Uncategorized

Obscure law prohibits scalloping on Sundays

BETH YOUNG PHOTO | A fisherman catches scallops in the bay.

It has been a good year for scalloping off Robins Island just south of New Suffolk. Nearly every morning at the crack of dawn, scallopers in pickup trucks, with their boats trailered behind, line up at the boat ramp at the corner of First and Jackson streets, waiting their turn to disembark on a day’s work.

But on Sunday mornings, the boat ramp is eerily quiet. Not a truck backs into the water, not a single scallop boat sets off, not a single dredge combs the bay floor.

Ask a commercial scalloper why and the answer you’ll get is a simple shrug.

You can rake for clams on Sunday, you can go crabbing and you can find yourself some oysters, but it’s illegal to use a scallop dredge on Sundays under both Southold and Riverhead town laws and those of New York State.

It’s been that way since anyone here can remember.

If you want to gather scallops on Sunday with your hands or with a net, you can go right ahead. But if you want to get any quantity of scallops here, you’re going to need to use a dredge.

There are plenty of obscure laws on the books in this country. You can’t hum on Sunday in Cicero, Ill., and you can’t bring a lion to the movies in Baltimore. And though it might be an easy guess to say that the Sunday ban on scalloping is a holdover from blue laws enacted by Puritan-minded forefathers to limit work on Sunday, people who work the water here have other ideas.

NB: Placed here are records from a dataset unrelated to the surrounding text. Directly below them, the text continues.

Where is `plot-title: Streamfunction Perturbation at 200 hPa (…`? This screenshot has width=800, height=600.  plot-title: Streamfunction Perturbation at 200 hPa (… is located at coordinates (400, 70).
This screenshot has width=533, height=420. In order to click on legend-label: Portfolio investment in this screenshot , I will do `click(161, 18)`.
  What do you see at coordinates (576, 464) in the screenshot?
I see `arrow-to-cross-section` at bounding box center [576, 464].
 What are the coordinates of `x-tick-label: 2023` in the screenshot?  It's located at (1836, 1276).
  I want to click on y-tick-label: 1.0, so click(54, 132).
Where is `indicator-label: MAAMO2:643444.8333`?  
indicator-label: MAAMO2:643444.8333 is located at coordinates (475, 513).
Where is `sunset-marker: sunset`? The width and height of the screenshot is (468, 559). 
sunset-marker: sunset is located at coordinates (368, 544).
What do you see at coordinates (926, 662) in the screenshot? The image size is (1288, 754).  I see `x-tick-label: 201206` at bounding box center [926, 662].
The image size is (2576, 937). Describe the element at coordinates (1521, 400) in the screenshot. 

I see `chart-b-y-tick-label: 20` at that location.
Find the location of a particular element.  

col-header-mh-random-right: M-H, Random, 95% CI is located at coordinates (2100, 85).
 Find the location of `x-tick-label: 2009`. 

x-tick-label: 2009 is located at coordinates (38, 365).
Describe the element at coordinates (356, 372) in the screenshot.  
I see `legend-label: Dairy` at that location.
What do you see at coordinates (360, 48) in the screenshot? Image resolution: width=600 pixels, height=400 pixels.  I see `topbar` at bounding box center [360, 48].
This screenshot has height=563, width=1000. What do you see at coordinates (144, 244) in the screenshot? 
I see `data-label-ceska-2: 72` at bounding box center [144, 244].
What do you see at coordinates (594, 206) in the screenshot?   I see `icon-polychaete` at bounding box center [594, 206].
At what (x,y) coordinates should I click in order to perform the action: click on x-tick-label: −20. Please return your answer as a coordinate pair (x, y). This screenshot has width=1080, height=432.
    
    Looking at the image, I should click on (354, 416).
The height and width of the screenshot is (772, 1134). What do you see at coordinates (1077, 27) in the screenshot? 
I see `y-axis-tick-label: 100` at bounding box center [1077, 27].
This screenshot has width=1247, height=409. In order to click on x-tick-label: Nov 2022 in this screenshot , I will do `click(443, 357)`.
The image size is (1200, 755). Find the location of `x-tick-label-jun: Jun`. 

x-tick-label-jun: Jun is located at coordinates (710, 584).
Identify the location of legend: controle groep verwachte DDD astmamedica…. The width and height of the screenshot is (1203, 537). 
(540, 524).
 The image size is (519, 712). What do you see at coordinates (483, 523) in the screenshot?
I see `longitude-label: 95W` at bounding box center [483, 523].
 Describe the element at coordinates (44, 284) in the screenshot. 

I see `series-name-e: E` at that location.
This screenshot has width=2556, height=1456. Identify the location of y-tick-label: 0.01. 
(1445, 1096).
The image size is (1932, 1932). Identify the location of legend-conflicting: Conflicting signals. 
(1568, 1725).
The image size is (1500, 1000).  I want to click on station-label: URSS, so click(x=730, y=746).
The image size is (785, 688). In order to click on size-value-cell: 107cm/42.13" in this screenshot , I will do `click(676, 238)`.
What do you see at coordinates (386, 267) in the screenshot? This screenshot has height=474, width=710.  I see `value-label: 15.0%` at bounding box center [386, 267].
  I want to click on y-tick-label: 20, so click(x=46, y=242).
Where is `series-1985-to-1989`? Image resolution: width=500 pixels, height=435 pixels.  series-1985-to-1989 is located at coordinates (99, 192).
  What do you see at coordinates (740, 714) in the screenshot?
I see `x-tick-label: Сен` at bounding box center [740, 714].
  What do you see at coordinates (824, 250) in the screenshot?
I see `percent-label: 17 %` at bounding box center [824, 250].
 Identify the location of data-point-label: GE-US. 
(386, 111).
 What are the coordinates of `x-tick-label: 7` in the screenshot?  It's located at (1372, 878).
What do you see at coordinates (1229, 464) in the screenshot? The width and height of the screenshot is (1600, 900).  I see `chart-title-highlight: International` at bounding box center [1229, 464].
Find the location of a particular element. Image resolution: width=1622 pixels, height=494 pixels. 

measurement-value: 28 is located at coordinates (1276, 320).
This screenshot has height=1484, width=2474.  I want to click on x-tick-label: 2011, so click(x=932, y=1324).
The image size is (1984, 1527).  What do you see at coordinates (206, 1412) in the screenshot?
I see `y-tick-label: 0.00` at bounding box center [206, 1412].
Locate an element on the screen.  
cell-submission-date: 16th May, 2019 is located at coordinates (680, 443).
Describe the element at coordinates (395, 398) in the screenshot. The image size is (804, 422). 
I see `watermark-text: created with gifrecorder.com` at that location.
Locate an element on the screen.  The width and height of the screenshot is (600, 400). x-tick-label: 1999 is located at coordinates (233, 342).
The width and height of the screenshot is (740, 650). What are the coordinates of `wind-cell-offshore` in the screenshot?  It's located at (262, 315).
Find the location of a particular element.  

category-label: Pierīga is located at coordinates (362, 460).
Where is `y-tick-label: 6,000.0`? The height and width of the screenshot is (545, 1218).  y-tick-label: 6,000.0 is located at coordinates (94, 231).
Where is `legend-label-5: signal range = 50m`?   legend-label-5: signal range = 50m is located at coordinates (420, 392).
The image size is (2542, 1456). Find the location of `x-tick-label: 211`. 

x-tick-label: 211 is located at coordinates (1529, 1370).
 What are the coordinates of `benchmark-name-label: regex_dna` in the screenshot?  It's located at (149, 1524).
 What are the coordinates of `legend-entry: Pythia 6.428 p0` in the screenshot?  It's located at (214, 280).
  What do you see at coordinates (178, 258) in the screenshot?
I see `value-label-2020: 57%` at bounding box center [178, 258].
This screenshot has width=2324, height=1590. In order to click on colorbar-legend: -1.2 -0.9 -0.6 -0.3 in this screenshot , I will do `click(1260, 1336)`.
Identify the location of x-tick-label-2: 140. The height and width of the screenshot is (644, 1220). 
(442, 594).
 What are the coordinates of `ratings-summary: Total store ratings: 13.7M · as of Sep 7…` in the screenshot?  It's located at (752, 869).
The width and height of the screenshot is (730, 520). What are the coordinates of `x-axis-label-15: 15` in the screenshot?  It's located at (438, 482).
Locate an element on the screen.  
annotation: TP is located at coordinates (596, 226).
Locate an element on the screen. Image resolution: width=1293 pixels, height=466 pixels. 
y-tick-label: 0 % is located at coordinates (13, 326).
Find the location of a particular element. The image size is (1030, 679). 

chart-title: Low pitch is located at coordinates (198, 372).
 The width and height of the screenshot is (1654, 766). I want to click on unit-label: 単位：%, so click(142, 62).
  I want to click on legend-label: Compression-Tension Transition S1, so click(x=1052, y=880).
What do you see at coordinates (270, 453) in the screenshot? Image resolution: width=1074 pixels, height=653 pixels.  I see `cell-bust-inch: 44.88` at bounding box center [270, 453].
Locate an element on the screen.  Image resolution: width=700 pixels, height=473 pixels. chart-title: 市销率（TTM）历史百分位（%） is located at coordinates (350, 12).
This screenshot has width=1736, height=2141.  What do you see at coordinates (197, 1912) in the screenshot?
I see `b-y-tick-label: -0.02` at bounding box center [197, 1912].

Southold Town Trustee Jim King believes that the law may have resulted from a conflict between commercial scallopers, who worked the waters all week, and recreational scallopers, who often have just one or two days free on the weekend.

“They were probably trying to make it so there was a day when recreational people could go scalloping,” said Mr. King.
Former Riverhead Town Board member Ed Densieski is a part-time bayman and he scallops only on Saturdays because he’s busy during the week.

He had another theory: “I assumed they didn’t want to pay law enforcement Sunday wages to check all the boats out there,” he said of the state Department of Environmental Conservation. “I’ve heard that they just wanted to let the bay rest for a day after people had been dragging dredges all week, but I know how the state of New York operates. I think it’s all about money.”

Mr. Densieski is content fishing and clamming on Sundays. He can wander the shoreline with a “look box” to peer into the water and find scallop beds, and then scoop them off the bay floor with a crab net. But chances are he can’t scratch together even a single meal using that method.

“There’ve been times in the past with certain winds that you could go on the beach and get gazillions,” he said. “That was before my time.”